### [Dataset content]
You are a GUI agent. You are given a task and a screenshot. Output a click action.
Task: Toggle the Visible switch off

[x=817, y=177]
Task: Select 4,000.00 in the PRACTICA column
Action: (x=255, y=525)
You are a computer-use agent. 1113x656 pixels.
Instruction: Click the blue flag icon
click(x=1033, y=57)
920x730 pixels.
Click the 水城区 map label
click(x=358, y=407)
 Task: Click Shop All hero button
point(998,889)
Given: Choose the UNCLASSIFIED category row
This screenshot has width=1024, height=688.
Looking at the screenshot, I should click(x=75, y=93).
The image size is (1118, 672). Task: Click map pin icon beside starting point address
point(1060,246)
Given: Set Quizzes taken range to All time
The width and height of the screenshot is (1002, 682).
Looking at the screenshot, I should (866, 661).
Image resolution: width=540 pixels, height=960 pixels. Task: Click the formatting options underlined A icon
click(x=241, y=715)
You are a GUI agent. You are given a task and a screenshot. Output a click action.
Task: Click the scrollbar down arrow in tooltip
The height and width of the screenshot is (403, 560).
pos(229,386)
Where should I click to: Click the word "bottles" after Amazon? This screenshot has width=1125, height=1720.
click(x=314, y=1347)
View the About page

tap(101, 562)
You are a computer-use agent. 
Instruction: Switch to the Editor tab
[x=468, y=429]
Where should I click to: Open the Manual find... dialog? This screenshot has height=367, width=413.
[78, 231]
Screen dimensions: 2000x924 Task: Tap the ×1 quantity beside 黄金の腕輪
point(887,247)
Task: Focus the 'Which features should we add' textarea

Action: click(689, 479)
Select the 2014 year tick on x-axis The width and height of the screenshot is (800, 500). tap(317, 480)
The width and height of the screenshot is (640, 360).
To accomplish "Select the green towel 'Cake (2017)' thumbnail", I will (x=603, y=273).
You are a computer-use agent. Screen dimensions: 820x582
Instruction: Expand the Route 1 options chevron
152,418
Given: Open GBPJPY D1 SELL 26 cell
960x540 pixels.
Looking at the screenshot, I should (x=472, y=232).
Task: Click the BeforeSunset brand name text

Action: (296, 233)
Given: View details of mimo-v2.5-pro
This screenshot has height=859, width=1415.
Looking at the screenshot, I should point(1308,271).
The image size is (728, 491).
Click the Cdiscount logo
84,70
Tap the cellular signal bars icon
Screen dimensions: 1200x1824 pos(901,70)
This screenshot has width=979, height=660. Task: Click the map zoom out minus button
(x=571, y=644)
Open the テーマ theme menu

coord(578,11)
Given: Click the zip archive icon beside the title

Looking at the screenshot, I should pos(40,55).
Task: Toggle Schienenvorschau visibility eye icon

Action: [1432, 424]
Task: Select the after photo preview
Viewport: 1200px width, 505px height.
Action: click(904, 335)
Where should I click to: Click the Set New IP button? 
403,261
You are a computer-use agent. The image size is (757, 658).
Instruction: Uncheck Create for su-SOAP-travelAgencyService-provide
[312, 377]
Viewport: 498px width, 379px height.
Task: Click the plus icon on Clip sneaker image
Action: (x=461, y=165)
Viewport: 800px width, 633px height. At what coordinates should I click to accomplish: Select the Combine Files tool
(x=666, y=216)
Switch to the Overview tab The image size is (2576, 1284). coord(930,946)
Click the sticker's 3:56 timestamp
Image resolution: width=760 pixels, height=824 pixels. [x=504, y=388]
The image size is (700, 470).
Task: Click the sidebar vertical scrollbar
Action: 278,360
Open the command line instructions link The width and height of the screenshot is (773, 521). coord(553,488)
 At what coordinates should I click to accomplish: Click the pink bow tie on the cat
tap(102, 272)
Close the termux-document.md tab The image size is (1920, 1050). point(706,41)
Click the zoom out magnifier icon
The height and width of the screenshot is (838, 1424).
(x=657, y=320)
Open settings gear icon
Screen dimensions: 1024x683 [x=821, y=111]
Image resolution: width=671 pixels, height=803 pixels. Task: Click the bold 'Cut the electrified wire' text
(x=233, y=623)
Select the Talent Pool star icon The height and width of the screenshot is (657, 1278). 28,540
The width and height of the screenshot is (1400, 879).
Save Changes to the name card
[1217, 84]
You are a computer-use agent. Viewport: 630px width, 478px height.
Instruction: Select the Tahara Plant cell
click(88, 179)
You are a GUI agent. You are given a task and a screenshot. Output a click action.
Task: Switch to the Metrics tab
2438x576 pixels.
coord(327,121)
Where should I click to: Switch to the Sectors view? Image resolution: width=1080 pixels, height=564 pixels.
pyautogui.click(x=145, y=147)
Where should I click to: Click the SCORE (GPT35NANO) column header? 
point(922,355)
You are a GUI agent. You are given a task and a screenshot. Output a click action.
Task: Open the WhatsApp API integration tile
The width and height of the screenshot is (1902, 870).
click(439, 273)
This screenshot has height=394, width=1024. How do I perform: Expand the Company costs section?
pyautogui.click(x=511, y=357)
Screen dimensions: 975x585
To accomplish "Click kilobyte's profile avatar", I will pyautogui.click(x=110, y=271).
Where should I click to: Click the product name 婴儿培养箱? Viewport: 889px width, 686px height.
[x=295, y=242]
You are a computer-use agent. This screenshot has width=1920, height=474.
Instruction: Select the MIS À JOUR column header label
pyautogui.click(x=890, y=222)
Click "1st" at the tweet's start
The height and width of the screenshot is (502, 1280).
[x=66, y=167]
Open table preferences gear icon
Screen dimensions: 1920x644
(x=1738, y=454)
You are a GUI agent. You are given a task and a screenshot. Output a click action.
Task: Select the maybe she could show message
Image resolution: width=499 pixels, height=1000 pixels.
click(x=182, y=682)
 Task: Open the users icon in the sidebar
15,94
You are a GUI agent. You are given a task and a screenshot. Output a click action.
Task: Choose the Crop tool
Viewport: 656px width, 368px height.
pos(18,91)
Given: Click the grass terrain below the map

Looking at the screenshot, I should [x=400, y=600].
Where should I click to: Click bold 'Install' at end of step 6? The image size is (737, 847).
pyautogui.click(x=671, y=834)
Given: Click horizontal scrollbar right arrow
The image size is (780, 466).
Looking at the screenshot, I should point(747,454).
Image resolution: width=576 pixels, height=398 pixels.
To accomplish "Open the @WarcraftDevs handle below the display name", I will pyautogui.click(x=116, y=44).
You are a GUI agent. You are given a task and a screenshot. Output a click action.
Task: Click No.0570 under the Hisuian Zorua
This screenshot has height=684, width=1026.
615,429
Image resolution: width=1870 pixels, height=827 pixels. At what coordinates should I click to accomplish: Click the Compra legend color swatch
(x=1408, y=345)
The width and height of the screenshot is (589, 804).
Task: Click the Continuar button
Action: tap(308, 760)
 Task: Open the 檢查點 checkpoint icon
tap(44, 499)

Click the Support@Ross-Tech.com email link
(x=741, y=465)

### [What you will do]
Line for line, the material above should be repeated exactly.

### [Result]
You are a GUI agent. You are given a task and a screenshot. Output a click action.
Task: Toggle the Visible switch off

[x=817, y=177]
Task: Select 4,000.00 in the PRACTICA column
Action: (x=255, y=525)
You are a computer-use agent. 1113x656 pixels.
Instruction: Click the blue flag icon
click(x=1033, y=57)
920x730 pixels.
Click the 水城区 map label
click(x=358, y=407)
 Task: Click Shop All hero button
point(998,889)
Given: Choose the UNCLASSIFIED category row
This screenshot has width=1024, height=688.
Looking at the screenshot, I should click(x=75, y=93).
The image size is (1118, 672). Task: Click map pin icon beside starting point address
point(1060,246)
Given: Set Quizzes taken range to All time
The width and height of the screenshot is (1002, 682).
Looking at the screenshot, I should (866, 661).
Image resolution: width=540 pixels, height=960 pixels. Task: Click the formatting options underlined A icon
click(x=241, y=715)
You are a GUI agent. You are given a task and a screenshot. Output a click action.
Task: Click the scrollbar down arrow in tooltip
The height and width of the screenshot is (403, 560).
pos(229,386)
Where should I click to: Click the word "bottles" after Amazon? This screenshot has width=1125, height=1720.
click(x=314, y=1347)
View the About page

tap(101, 562)
You are a computer-use agent. 
Instruction: Switch to the Editor tab
[x=468, y=429]
Where should I click to: Open the Manual find... dialog? This screenshot has height=367, width=413.
[78, 231]
Screen dimensions: 2000x924 Task: Tap the ×1 quantity beside 黄金の腕輪
point(887,247)
Task: Focus the 'Which features should we add' textarea

Action: click(689, 479)
Select the 2014 year tick on x-axis The width and height of the screenshot is (800, 500). tap(317, 480)
The width and height of the screenshot is (640, 360).
To accomplish "Select the green towel 'Cake (2017)' thumbnail", I will (x=603, y=273).
You are a computer-use agent. Screen dimensions: 820x582
Instruction: Expand the Route 1 options chevron
152,418
Given: Open GBPJPY D1 SELL 26 cell
960x540 pixels.
Looking at the screenshot, I should (x=472, y=232).
Task: Click the BeforeSunset brand name text

Action: (296, 233)
Given: View details of mimo-v2.5-pro
This screenshot has height=859, width=1415.
Looking at the screenshot, I should point(1308,271).
The image size is (728, 491).
Click the Cdiscount logo
84,70
Tap the cellular signal bars icon
Screen dimensions: 1200x1824 pos(901,70)
This screenshot has width=979, height=660. Task: Click the map zoom out minus button
(x=571, y=644)
Open the テーマ theme menu

coord(578,11)
Given: Click the zip archive icon beside the title

Looking at the screenshot, I should pos(40,55).
Task: Toggle Schienenvorschau visibility eye icon

Action: [1432, 424]
Task: Select the after photo preview
Viewport: 1200px width, 505px height.
Action: click(904, 335)
Where should I click to: Click the Set New IP button? 
403,261
You are a computer-use agent. The image size is (757, 658).
Instruction: Uncheck Create for su-SOAP-travelAgencyService-provide
[312, 377]
Viewport: 498px width, 379px height.
Task: Click the plus icon on Clip sneaker image
Action: (x=461, y=165)
Viewport: 800px width, 633px height. At what coordinates should I click to accomplish: Select the Combine Files tool
(x=666, y=216)
Switch to the Overview tab The image size is (2576, 1284). coord(930,946)
Click the sticker's 3:56 timestamp
Image resolution: width=760 pixels, height=824 pixels. [x=504, y=388]
The image size is (700, 470).
Task: Click the sidebar vertical scrollbar
Action: 278,360
Open the command line instructions link The width and height of the screenshot is (773, 521). coord(553,488)
 At what coordinates should I click to accomplish: Click the pink bow tie on the cat
tap(102, 272)
Close the termux-document.md tab The image size is (1920, 1050). point(706,41)
Click the zoom out magnifier icon
The height and width of the screenshot is (838, 1424).
(x=657, y=320)
Open settings gear icon
Screen dimensions: 1024x683 [x=821, y=111]
Image resolution: width=671 pixels, height=803 pixels. Task: Click the bold 'Cut the electrified wire' text
(x=233, y=623)
Select the Talent Pool star icon The height and width of the screenshot is (657, 1278). 28,540
The width and height of the screenshot is (1400, 879).
Save Changes to the name card
[1217, 84]
You are a computer-use agent. Viewport: 630px width, 478px height.
Instruction: Select the Tahara Plant cell
click(88, 179)
You are a GUI agent. You are given a task and a screenshot. Output a click action.
Task: Switch to the Metrics tab
2438x576 pixels.
coord(327,121)
Where should I click to: Switch to the Sectors view? Image resolution: width=1080 pixels, height=564 pixels.
pyautogui.click(x=145, y=147)
Where should I click to: Click the SCORE (GPT35NANO) column header? 
point(922,355)
You are a GUI agent. You are given a task and a screenshot. Output a click action.
Task: Open the WhatsApp API integration tile
The width and height of the screenshot is (1902, 870).
click(439, 273)
This screenshot has height=394, width=1024. How do I perform: Expand the Company costs section?
pyautogui.click(x=511, y=357)
Screen dimensions: 975x585
To accomplish "Click kilobyte's profile avatar", I will pyautogui.click(x=110, y=271).
Where should I click to: Click the product name 婴儿培养箱? Viewport: 889px width, 686px height.
[x=295, y=242]
You are a computer-use agent. This screenshot has width=1920, height=474.
Instruction: Select the MIS À JOUR column header label
pyautogui.click(x=890, y=222)
Click "1st" at the tweet's start
The height and width of the screenshot is (502, 1280).
[x=66, y=167]
Open table preferences gear icon
Screen dimensions: 1920x644
(x=1738, y=454)
You are a GUI agent. You are given a task and a screenshot. Output a click action.
Task: Select the maybe she could show message
Image resolution: width=499 pixels, height=1000 pixels.
click(x=182, y=682)
 Task: Open the users icon in the sidebar
15,94
You are a GUI agent. You are given a task and a screenshot. Output a click action.
Task: Choose the Crop tool
Viewport: 656px width, 368px height.
pos(18,91)
Given: Click the grass terrain below the map

Looking at the screenshot, I should [x=400, y=600].
Where should I click to: Click bold 'Install' at end of step 6? The image size is (737, 847).
pyautogui.click(x=671, y=834)
Given: Click horizontal scrollbar right arrow
The image size is (780, 466).
Looking at the screenshot, I should point(747,454).
Image resolution: width=576 pixels, height=398 pixels.
To accomplish "Open the @WarcraftDevs handle below the display name", I will pyautogui.click(x=116, y=44).
You are a GUI agent. You are given a task and a screenshot. Output a click action.
Task: Click No.0570 under the Hisuian Zorua
This screenshot has height=684, width=1026.
615,429
Image resolution: width=1870 pixels, height=827 pixels. At what coordinates should I click to accomplish: Click the Compra legend color swatch
(x=1408, y=345)
The width and height of the screenshot is (589, 804).
Task: Click the Continuar button
Action: tap(308, 760)
 Task: Open the 檢查點 checkpoint icon
tap(44, 499)

Click the Support@Ross-Tech.com email link
(x=741, y=465)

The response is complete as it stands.